J'ai pu prendre à nouveau les transports en commun sans crainte, et vivre en dépensant moins d'énergie dans le combat contre mes angoisses. J'ai enfin pu souffler et me dire : « ah, je vais enfin m'occuper d'autre chose. » J'ai vécu sur deux continents et pris des avions dans tous les sens. Je n'aurai jamais imaginé cela à l'âge de 17 ans. Ça m'était impossible.
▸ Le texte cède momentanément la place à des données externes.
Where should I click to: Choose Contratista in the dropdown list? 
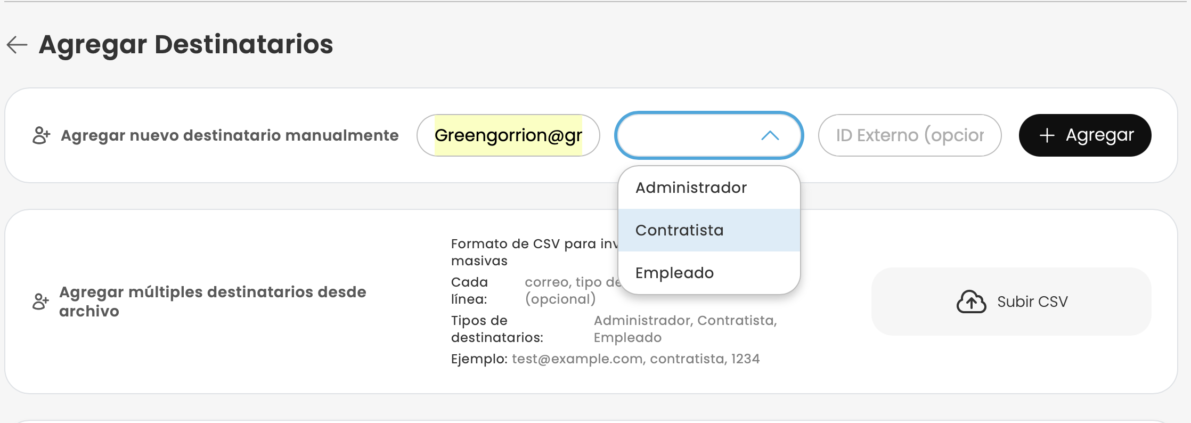click(x=679, y=230)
Je suis retourné chez mon psychiatre quelques années plus tard pour refaire trois ou quatre séances. J'avais pris un peu de plomb dans l'aile à l'occasion d'un boulot qui se passait mal. Je sentais que je me remettais à stresser, plus et plus vite que par le passé. Je retrouvais ici et là quelques symptômes – la respiration qui s'accélère, le cœur qui bat la chamade –, heureusement sans atteindre les sommets de paralysie que j'avais éprouvés par le passé. Un petit rappel et tout allait mieux.

Aujourd'hui, je sais que je demeure peut-être plus fragile que d'autres à certains moments de ma vie. C'est pourquoi je suis attentif au moindre symptôme, et que je fais attention à mon hygiène de vie. Je me suis mis à la méditation – sujet très à la mode si l'en est – afin d'entretenir ces acquis. Ça va. Ouais, globalement je dois reconnaître que tout se passe plutôt bien.